**Document**

'''

La voie de l'honneur

Traduction récente d’un ouvrage paru dans les années 1950, Le Sabre des Takeda a pour titre original Fûrinkazan, et peut-être eût-il été préférable de conserver cette translittération. Le vent, le feu, la montagne, éléments primordiaux du tellurisme shintoïste se conjurent majestueusement sous la plume hiératique de Yasushi Inoue. Pour qui connaît Ran, ou encore Le Château de l’Araignée, comment ne pas songer aux fresques impavides d'Akira Kurosawa, alors que l’on parcourt au rythme des heures et des saisons la destinée du clan Takeda ?

Les Takeda, lignée parmi les plus puissantes de la période dite Sengoku, celle des guerres des provinces, assez proche dans la réalité géopolitique, si l’on peut se permettre une expression aussi anachronique, du temps des seigneurs de la guerre chinois. Avec l’art de la mise en perspective hérité d’un peintre traditionnel, et soutenu par une plume jamais bavarde, toujours essentielle, Inoue mêle aux intrigues de ses personnages des fulgurances éphémères au parfum d’haïkaï. Ephéméréité : tout est dans le cisèlement, dans l’instant fugace imprimé dans la page et condamné à l’immortalité du regret et aux saveurs amères de la mélancolie : passage des ans, avec la figure fantastique de Yoshimoto Kansuke, le légendaire stratège aux intuitions travaillées à l’aune des préceptes de Sun Tse, passage de l’innocence, avec ces portraits de femmes, Dame Okoto, Dame Yubu, soumises à la loi des mariages politiques et aux caprices de leurs concubins, passage de la vie surtout, rendu paisible et effrayant par ces plans larges et statiques, quand les hatamotos et les bushis des clans éternellement rivaux s’affrontent sans trêve et sans merci au cours des ans, répandant leur sang au beau milieu des pêchers en fleur et des champs de gynériums. Ce Kansuke, éminence grise au physique de Gloucester, qui aurait pu devenir un Richard III, et qui par la grâce de son humanité et de l’adoration transcendant le syndrome d’une paternité toujours désirée et jamais acquise, arrive à acquérir la dimension simple et colossale des figures qui portent l’histoire dans le sillage de leur œuvre. Cette adoration, il la réserve à Harunobu, qui se nommera Shingen après son entrée en religion, et à l’un de ses fils, Katsuyori, né de l’union avec Dame Yubu, la concubine favorite. Kansuke, celui qui parle à contre-courant, et dont le seigneur Harunobu entend les conseils et les approuve dans le silence de son intelligence.

'''

**Entrées de données**
'''

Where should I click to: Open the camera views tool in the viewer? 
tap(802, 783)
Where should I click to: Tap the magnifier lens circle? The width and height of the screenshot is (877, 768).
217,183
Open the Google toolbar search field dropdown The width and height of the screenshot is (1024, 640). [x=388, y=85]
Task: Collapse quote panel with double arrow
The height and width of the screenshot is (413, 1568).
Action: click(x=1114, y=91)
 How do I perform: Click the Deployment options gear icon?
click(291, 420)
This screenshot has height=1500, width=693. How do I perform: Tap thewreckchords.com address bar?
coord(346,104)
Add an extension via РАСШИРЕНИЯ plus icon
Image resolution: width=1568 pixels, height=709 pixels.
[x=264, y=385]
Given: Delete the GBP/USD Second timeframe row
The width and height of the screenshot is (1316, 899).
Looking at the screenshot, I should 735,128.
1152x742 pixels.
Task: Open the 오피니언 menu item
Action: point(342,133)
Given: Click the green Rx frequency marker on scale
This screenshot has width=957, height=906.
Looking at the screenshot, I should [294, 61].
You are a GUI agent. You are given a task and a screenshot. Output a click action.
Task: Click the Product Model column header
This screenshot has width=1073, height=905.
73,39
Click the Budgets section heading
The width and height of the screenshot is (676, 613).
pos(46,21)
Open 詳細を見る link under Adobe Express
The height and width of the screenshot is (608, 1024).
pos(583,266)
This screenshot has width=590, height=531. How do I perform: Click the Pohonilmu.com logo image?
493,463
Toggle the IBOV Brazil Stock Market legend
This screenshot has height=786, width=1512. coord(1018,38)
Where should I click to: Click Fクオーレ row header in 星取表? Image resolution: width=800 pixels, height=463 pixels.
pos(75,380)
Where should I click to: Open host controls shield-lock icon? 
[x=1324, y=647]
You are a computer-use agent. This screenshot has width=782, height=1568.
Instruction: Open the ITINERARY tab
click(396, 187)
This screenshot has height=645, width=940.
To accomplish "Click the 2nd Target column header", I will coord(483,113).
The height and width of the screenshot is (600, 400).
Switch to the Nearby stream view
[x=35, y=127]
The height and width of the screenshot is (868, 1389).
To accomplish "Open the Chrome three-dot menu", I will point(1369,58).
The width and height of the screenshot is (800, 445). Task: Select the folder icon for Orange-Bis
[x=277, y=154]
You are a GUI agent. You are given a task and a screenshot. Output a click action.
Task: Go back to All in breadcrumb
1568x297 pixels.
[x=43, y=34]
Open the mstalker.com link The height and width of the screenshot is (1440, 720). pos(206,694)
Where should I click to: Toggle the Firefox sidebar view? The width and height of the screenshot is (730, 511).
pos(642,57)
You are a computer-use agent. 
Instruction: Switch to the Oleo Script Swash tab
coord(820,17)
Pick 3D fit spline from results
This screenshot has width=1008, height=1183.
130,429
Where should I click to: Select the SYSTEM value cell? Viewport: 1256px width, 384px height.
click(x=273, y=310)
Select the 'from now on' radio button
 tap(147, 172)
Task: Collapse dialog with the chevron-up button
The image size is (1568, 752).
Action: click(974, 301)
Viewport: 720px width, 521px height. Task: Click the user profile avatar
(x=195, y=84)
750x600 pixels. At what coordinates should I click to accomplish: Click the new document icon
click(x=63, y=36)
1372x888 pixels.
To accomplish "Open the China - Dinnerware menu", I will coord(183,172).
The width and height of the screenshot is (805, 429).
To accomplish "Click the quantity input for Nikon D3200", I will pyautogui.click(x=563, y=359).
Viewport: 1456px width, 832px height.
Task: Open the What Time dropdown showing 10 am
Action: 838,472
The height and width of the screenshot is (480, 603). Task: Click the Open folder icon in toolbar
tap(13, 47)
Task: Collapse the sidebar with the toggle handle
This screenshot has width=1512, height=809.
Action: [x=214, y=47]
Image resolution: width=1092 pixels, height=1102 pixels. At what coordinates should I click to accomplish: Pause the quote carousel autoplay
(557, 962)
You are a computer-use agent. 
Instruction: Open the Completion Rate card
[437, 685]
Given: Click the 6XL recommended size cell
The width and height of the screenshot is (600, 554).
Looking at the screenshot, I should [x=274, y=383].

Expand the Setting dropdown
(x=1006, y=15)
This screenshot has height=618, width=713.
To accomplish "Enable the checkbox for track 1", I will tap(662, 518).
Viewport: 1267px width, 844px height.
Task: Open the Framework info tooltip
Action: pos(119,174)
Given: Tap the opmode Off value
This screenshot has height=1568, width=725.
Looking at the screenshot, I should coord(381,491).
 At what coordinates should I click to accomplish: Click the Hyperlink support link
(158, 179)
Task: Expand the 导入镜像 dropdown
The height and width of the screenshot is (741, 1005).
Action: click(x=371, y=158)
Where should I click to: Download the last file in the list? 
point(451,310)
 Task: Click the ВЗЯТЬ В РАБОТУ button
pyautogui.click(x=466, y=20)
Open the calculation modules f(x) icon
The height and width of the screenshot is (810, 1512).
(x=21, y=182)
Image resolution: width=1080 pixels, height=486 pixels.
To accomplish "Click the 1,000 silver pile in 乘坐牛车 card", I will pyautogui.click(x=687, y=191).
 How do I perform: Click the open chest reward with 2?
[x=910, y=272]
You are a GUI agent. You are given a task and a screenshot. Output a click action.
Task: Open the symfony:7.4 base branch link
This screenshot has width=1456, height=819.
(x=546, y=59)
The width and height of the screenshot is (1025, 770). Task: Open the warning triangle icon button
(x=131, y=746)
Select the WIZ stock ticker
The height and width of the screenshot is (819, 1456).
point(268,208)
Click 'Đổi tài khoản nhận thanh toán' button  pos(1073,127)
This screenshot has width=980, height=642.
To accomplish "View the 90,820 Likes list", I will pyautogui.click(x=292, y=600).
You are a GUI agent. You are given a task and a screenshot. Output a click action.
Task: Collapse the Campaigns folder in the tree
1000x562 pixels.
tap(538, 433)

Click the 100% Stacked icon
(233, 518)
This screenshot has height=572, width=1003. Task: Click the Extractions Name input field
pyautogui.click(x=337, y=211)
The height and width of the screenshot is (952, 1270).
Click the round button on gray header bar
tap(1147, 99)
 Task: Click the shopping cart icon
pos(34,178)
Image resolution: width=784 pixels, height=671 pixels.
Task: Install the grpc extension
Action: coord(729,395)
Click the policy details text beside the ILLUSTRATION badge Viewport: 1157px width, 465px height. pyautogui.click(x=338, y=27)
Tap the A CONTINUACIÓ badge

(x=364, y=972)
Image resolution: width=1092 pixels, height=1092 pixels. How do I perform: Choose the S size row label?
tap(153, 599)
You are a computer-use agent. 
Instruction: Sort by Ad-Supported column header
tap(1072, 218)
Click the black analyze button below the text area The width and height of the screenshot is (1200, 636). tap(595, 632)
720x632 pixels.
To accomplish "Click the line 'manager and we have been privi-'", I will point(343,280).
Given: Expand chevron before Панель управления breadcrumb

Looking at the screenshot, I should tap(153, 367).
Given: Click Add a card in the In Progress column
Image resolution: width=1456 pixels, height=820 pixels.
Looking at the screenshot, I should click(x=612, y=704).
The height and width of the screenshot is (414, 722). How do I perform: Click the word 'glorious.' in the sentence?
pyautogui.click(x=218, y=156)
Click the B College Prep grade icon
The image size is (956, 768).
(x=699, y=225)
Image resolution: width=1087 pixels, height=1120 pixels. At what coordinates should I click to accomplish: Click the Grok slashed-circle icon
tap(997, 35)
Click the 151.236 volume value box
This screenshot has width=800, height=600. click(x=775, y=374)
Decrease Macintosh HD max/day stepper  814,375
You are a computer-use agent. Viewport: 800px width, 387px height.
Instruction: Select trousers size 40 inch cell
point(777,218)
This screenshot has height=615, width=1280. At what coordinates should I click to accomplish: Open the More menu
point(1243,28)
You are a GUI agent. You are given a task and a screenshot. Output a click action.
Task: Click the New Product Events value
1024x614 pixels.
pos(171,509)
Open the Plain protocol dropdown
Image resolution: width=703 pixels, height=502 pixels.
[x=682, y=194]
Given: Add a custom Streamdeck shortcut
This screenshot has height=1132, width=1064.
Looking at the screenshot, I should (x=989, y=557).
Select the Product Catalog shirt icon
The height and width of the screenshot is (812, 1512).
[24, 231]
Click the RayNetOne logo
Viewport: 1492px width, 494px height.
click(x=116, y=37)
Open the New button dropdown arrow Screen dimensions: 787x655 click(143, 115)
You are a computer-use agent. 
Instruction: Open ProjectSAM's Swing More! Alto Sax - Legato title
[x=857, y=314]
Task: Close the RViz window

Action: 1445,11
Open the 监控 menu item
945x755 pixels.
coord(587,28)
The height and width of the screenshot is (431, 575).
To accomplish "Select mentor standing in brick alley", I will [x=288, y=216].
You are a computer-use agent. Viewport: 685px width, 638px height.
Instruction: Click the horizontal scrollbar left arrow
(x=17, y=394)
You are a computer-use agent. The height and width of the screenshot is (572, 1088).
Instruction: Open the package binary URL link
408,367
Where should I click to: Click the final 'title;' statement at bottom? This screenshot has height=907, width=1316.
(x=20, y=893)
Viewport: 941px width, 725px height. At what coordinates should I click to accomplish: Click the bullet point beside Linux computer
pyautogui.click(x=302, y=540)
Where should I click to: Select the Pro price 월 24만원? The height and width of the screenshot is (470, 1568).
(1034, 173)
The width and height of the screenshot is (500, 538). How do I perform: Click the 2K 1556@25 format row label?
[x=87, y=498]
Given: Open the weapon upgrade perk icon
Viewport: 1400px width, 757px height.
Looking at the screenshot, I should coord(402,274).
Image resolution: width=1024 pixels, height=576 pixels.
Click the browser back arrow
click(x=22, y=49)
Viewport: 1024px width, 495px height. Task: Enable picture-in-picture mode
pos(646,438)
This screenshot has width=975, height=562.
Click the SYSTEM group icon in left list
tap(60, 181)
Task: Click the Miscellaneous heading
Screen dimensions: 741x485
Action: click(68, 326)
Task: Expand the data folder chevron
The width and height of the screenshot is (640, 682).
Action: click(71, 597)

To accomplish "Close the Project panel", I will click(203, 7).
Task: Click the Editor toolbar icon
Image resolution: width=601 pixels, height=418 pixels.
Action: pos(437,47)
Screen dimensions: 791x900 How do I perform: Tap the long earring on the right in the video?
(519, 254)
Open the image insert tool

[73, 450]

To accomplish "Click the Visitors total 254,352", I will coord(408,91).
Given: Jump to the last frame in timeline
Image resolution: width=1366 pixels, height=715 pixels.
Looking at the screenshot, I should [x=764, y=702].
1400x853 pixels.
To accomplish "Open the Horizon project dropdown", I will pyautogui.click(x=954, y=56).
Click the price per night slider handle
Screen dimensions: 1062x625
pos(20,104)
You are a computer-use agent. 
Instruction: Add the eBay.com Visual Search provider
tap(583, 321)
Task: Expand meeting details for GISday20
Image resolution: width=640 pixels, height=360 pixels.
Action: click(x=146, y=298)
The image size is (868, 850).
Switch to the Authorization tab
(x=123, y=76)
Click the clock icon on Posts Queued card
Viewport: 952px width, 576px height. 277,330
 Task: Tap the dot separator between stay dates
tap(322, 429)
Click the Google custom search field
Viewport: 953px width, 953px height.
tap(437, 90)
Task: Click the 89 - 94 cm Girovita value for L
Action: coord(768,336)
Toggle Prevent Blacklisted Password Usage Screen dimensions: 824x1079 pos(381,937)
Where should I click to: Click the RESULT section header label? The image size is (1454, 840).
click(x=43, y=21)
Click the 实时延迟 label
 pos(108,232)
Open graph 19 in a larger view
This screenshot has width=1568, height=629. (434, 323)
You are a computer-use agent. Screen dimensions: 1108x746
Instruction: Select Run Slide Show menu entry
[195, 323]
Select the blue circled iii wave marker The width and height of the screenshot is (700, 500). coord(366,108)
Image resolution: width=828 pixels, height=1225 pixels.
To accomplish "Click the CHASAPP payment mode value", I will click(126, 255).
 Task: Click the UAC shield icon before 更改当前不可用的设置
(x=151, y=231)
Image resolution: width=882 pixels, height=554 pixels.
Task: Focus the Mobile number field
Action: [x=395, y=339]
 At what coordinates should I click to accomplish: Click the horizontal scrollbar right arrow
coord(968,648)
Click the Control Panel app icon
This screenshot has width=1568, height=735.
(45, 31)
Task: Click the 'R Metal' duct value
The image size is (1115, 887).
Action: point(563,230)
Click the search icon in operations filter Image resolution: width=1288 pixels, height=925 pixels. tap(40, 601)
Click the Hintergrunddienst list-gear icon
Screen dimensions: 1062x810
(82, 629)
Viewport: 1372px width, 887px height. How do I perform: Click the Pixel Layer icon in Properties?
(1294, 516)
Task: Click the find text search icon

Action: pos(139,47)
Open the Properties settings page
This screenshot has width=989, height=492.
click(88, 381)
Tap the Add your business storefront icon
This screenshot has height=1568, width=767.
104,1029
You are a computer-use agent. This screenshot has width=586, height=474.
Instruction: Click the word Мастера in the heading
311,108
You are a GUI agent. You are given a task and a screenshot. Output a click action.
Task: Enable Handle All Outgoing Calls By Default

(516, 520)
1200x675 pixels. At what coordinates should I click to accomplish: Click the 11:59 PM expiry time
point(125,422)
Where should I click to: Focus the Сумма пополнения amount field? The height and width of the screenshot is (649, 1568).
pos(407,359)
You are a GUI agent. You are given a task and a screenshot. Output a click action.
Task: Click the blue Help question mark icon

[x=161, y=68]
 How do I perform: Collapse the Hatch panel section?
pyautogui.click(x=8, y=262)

'''

**Tâches demandées**
A – D'après le texte sur Le Sabre des Takeda, quel est le titre original de cet ouvrage ?
B – Résumez en deux ou trois phrases le paragraphe du texte sur Le Sabre des Takeda qui commence par « Traduction récente d’un ouvrage », sans en perdre les faits principaux.
C – Poursuivez le texte sur Le Sabre des Takeda à partir de sa dernière phrase.
Il n'est pas nécessaire de consulter les lignes.

**Réponses attendues**
A – Le titre original est Fûrinkazan.

B – Le Sabre des Takeda est la traduction récente d’un ouvrage des années 1950 intitulé à l’origine Fûrinkazan, titre qu’il aurait peut-être mieux valu garder. Sous la plume de Yasushi Inoue s’unissent le vent, le feu et la montagne, éléments primordiaux du tellurisme shintoïste. En suivant la destinée du clan Takeda, on pense aux films d’Akira Kurosawa comme Ran ou Le Château de l’Araignée.

C –
Querelles de généraux, rites, positions de pouvoir, préséances rigides d’une société fondée sur la conquête, l’anéantissement et la vassalité, conventions de châteaux et d’alcôves, oracles et prophéties, images des dieux de la guerre, masque austère de l’impassibilité, tout cela, Kansuke passe outre : avec une aisance fantastique, jouxtant les frontières du grotesque et rivalisant avec la ruse de ses ennemis invisibles, le stratège des Takeda, leur sabre, traverse les ères japonaises en tissant une toile arachnéenne de mensonges et de décisions brutales qui convergent vers un rêve d’unité et de conquête totale. Pour quelle raison ? Non pas celle de la gloire personnelle, mais celle de l’achèvement que procure une vie passée à servir dans l’ombre de ses maîtres. Le vieux Kansuke, au visage couturé de cicatrices, borgne, contrefait, presque nain, figure de démon qui effraye les villageois superstitieux, est dépeint par Inoue au gré de ses pensées, monologues intérieurs qui montrent le cheminement parfait d’une logique éprouvée. Ce vieil homme déjà plus que cinquantenaire au début du roman, auréolé de rumeurs, prodigieux improvisateur, à la mauvaise foi presque géniale, redouté pour des compétences qu’il n’a pas, et moqué en dépit de ses véritables aptitudes : cette description est quasiment la mise en application de préceptes politiques qui furent transmis par la Chine (l’étendard des Takeda comporte une citation de Sun Tse, le fameux Fûrinkazan) et que l’on retrouve à peu près à la même époque en occident, chez Machiavel et ses coreligionnaires de la Renaissance.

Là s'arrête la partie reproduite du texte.